[Stored data]
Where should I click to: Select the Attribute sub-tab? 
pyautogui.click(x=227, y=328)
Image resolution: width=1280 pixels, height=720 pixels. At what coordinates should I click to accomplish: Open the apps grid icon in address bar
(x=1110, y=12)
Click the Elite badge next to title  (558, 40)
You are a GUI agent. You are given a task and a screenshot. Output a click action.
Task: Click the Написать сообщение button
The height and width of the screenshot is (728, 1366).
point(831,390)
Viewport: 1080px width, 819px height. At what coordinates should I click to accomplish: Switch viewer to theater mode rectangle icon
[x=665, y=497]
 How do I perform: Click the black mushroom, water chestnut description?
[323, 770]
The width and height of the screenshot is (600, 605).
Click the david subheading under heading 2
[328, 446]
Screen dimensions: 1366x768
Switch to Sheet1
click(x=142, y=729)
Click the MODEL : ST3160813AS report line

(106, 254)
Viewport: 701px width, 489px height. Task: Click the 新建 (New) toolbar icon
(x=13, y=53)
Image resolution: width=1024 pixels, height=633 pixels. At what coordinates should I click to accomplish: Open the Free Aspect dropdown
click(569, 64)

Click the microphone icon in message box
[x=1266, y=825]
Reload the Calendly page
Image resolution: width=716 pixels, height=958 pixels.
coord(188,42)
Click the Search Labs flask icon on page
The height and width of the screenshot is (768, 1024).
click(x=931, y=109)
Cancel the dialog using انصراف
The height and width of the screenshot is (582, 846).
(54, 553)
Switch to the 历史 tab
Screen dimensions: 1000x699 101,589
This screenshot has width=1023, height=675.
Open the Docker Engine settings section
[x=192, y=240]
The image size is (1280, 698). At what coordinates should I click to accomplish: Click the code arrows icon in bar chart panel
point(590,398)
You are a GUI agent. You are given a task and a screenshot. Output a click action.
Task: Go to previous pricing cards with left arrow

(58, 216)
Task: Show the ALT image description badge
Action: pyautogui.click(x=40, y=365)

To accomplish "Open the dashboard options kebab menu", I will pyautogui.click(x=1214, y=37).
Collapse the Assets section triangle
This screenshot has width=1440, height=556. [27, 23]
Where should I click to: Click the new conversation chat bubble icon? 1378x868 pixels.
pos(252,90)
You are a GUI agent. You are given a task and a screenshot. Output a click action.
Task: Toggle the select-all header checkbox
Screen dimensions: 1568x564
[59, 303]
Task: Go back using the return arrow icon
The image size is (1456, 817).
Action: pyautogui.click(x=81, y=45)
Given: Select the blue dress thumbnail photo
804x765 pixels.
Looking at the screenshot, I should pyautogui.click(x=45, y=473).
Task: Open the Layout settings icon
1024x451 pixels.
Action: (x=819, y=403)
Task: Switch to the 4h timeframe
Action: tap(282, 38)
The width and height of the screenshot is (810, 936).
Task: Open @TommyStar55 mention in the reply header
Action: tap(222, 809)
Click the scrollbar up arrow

— Work order —
Go through the records above and repeat each one exactly.

— Output of the exercise —
Where should I click to: Select the Attribute sub-tab? 
pyautogui.click(x=227, y=328)
Image resolution: width=1280 pixels, height=720 pixels. At what coordinates should I click to accomplish: Open the apps grid icon in address bar
(x=1110, y=12)
Click the Elite badge next to title  (558, 40)
You are a GUI agent. You are given a task and a screenshot. Output a click action.
Task: Click the Написать сообщение button
The height and width of the screenshot is (728, 1366).
point(831,390)
Viewport: 1080px width, 819px height. At what coordinates should I click to accomplish: Switch viewer to theater mode rectangle icon
[x=665, y=497]
 How do I perform: Click the black mushroom, water chestnut description?
[323, 770]
The width and height of the screenshot is (600, 605).
Click the david subheading under heading 2
[328, 446]
Screen dimensions: 1366x768
Switch to Sheet1
click(x=142, y=729)
Click the MODEL : ST3160813AS report line

(106, 254)
Viewport: 701px width, 489px height. Task: Click the 新建 (New) toolbar icon
(x=13, y=53)
Image resolution: width=1024 pixels, height=633 pixels. At what coordinates should I click to accomplish: Open the Free Aspect dropdown
click(569, 64)

Click the microphone icon in message box
[x=1266, y=825]
Reload the Calendly page
Image resolution: width=716 pixels, height=958 pixels.
coord(188,42)
Click the Search Labs flask icon on page
The height and width of the screenshot is (768, 1024).
click(x=931, y=109)
Cancel the dialog using انصراف
The height and width of the screenshot is (582, 846).
(54, 553)
Switch to the 历史 tab
Screen dimensions: 1000x699 101,589
This screenshot has width=1023, height=675.
Open the Docker Engine settings section
[x=192, y=240]
The image size is (1280, 698). At what coordinates should I click to accomplish: Click the code arrows icon in bar chart panel
point(590,398)
You are a GUI agent. You are given a task and a screenshot. Output a click action.
Task: Go to previous pricing cards with left arrow

(58, 216)
Task: Show the ALT image description badge
Action: pyautogui.click(x=40, y=365)

To accomplish "Open the dashboard options kebab menu", I will pyautogui.click(x=1214, y=37).
Collapse the Assets section triangle
This screenshot has width=1440, height=556. [27, 23]
Where should I click to: Click the new conversation chat bubble icon? 1378x868 pixels.
pos(252,90)
You are a GUI agent. You are given a task and a screenshot. Output a click action.
Task: Toggle the select-all header checkbox
Screen dimensions: 1568x564
[59, 303]
Task: Go back using the return arrow icon
The image size is (1456, 817).
Action: pyautogui.click(x=81, y=45)
Given: Select the blue dress thumbnail photo
804x765 pixels.
Looking at the screenshot, I should pyautogui.click(x=45, y=473).
Task: Open the Layout settings icon
1024x451 pixels.
Action: (x=819, y=403)
Task: Switch to the 4h timeframe
Action: tap(282, 38)
The width and height of the screenshot is (810, 936).
Task: Open @TommyStar55 mention in the reply header
Action: tap(222, 809)
Click the scrollbar up arrow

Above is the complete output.